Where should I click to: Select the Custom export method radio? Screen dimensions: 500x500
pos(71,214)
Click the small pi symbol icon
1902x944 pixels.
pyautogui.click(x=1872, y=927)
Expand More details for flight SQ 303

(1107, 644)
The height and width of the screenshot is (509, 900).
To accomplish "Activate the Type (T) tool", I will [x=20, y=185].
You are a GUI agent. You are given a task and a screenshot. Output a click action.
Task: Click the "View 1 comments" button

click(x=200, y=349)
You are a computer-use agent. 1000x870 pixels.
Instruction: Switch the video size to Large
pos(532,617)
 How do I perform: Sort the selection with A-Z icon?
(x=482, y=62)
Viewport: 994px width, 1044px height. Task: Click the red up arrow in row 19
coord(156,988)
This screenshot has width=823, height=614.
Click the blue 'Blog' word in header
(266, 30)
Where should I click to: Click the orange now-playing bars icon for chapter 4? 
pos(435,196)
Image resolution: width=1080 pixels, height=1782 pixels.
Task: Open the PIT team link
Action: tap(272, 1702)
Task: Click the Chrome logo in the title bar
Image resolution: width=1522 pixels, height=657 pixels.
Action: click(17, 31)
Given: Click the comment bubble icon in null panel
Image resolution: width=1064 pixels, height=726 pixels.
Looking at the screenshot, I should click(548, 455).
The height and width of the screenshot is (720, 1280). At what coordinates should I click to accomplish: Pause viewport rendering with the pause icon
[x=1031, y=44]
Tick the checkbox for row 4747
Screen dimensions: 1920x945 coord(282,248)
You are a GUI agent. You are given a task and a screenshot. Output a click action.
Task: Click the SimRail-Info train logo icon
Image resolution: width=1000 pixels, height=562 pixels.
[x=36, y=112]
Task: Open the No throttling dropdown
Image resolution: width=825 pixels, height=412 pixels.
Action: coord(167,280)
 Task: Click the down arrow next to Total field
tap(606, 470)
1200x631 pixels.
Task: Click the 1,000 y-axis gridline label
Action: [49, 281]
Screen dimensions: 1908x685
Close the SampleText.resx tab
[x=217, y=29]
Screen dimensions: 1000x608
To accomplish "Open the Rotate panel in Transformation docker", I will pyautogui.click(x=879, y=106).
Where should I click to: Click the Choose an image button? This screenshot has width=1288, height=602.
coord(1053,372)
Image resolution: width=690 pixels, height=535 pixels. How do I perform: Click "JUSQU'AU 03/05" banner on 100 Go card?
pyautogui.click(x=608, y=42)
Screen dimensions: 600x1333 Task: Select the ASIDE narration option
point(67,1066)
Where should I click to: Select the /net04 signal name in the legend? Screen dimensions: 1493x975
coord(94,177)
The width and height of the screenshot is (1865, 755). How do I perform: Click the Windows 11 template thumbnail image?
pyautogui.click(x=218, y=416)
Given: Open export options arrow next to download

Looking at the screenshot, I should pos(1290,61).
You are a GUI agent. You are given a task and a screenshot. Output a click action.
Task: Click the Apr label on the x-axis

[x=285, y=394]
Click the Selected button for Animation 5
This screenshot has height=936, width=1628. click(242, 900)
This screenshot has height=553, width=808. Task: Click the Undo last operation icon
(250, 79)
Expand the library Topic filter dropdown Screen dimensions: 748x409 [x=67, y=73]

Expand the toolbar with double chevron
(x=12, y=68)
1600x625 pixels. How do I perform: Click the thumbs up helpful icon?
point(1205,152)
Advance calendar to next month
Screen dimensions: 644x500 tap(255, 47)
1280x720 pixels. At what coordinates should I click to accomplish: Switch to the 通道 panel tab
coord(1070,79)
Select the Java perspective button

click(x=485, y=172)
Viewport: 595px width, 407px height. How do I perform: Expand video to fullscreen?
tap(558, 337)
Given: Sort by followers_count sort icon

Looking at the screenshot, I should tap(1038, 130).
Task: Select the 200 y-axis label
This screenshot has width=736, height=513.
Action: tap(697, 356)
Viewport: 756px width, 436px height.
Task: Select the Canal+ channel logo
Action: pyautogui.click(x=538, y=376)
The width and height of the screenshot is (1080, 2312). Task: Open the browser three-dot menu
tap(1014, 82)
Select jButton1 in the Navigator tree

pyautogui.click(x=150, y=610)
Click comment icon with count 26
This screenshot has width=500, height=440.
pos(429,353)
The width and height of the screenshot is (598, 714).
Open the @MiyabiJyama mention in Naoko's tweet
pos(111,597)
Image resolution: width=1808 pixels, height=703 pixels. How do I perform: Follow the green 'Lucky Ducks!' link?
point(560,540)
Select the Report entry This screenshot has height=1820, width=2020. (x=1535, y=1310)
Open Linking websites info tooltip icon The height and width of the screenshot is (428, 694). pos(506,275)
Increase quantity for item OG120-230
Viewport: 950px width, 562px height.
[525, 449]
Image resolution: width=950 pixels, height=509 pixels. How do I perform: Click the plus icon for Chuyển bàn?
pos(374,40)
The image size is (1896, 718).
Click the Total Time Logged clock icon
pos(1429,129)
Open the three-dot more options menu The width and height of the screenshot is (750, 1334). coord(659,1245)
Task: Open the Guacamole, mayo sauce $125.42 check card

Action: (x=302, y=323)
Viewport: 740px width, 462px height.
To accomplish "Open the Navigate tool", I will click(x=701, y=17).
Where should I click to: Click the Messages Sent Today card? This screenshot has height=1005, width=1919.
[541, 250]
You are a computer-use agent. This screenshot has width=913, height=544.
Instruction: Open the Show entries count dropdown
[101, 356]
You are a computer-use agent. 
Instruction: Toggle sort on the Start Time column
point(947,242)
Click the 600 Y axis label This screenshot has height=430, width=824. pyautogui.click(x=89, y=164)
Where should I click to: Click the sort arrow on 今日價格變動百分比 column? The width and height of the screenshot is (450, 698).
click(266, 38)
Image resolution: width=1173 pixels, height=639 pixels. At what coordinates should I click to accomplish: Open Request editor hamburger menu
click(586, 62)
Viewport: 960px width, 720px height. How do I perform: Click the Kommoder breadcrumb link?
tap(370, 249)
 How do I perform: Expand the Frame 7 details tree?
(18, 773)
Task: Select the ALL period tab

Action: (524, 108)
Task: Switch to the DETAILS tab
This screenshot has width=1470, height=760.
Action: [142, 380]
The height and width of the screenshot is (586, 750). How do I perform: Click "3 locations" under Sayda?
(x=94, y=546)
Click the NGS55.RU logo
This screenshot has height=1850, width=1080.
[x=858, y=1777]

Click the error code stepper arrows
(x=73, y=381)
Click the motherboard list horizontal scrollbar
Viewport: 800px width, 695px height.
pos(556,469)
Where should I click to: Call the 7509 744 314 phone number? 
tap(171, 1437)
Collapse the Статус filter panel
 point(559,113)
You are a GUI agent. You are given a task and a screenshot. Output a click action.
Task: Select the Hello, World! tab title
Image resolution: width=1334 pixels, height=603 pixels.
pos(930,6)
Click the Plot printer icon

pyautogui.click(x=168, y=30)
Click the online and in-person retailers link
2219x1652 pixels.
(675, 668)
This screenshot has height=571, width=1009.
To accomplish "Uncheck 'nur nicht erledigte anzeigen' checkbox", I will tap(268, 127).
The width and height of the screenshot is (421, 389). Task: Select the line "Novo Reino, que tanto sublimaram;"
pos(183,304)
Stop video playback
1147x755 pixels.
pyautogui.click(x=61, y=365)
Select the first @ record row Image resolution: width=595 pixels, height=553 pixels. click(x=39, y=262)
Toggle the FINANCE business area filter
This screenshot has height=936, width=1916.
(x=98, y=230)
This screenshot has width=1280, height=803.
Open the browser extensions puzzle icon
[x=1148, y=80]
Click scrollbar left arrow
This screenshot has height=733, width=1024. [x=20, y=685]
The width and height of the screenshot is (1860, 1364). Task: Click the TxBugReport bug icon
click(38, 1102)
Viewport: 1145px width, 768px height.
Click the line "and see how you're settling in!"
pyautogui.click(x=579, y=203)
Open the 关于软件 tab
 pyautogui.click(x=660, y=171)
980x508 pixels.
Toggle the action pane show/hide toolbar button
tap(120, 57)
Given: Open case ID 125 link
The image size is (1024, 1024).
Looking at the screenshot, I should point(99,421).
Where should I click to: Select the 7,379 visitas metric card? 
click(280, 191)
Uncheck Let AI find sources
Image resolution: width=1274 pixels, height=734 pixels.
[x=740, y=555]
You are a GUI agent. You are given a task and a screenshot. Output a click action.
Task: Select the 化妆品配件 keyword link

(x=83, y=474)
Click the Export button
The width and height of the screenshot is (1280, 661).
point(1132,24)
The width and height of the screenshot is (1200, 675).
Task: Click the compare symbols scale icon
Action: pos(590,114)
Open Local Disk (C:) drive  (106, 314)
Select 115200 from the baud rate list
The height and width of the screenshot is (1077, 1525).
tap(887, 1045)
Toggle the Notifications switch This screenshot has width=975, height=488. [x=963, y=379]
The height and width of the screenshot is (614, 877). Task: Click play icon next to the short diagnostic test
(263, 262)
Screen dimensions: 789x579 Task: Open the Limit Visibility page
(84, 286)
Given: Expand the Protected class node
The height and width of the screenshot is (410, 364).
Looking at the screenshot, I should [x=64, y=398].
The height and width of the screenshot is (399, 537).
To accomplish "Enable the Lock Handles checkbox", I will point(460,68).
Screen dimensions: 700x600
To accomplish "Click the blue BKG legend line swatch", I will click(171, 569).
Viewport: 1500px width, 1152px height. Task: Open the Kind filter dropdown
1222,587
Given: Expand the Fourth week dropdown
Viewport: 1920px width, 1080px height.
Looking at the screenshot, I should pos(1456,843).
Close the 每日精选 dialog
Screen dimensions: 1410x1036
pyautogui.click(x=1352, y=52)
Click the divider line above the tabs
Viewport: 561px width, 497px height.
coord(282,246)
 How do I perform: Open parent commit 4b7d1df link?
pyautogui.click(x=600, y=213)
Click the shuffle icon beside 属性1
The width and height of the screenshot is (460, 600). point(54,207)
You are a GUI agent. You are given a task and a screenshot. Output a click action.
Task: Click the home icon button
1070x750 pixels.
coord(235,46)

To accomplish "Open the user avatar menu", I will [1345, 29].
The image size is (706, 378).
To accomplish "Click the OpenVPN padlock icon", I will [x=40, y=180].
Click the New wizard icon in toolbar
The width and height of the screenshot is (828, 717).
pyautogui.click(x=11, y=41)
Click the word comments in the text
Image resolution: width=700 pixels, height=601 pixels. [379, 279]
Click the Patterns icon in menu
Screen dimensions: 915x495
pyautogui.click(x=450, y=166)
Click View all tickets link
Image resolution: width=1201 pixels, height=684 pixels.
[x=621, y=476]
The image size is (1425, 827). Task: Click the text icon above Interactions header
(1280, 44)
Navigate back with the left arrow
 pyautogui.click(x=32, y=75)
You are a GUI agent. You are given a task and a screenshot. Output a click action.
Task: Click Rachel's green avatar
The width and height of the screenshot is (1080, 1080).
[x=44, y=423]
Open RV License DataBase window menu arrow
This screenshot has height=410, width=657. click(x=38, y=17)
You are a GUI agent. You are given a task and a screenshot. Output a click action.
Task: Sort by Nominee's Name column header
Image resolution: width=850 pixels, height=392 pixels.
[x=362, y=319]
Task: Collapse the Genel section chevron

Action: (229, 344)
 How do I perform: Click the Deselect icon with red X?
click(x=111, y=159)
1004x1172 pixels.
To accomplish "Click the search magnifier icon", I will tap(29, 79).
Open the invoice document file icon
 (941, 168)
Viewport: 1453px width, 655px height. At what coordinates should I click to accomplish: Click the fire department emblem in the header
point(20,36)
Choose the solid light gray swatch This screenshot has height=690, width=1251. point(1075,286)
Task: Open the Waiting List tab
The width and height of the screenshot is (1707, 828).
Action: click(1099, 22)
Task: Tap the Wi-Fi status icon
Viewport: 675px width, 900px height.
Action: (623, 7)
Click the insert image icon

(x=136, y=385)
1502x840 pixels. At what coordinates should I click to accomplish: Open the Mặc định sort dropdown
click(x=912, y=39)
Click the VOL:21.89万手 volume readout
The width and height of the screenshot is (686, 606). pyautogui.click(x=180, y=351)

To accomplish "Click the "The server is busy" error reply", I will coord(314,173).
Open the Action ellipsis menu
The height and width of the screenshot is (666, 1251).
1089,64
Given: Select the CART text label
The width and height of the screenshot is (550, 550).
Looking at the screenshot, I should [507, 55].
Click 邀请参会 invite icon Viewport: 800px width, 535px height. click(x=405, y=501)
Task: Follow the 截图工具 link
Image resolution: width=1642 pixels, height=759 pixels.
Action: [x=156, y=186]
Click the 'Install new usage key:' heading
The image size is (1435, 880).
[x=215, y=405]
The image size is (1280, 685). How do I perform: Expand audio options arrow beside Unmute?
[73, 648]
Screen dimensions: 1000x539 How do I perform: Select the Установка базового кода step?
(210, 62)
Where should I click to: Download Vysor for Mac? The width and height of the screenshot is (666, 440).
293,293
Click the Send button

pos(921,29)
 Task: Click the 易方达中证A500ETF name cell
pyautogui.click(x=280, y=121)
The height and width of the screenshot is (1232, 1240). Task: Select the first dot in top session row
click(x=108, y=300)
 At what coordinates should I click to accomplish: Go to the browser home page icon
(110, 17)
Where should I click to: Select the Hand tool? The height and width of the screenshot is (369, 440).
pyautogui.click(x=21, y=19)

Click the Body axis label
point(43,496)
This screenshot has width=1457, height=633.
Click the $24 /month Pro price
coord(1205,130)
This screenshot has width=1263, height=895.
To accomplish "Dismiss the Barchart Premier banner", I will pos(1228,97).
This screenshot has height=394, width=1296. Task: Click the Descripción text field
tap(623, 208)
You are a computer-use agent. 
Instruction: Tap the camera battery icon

================================

**THE TASK:** In the records above, the line with "Task: Click the Apr label on the x-axis" marks the start and the line with "Expand the library" marks the end; copy that stretch exactly, both lines included, and nothing else.

**YOUR RESPONSE:**
Task: Click the Apr label on the x-axis

[x=285, y=394]
Click the Selected button for Animation 5
This screenshot has height=936, width=1628. click(242, 900)
This screenshot has height=553, width=808. Task: Click the Undo last operation icon
(250, 79)
Expand the library Topic filter dropdown Screen dimensions: 748x409 [x=67, y=73]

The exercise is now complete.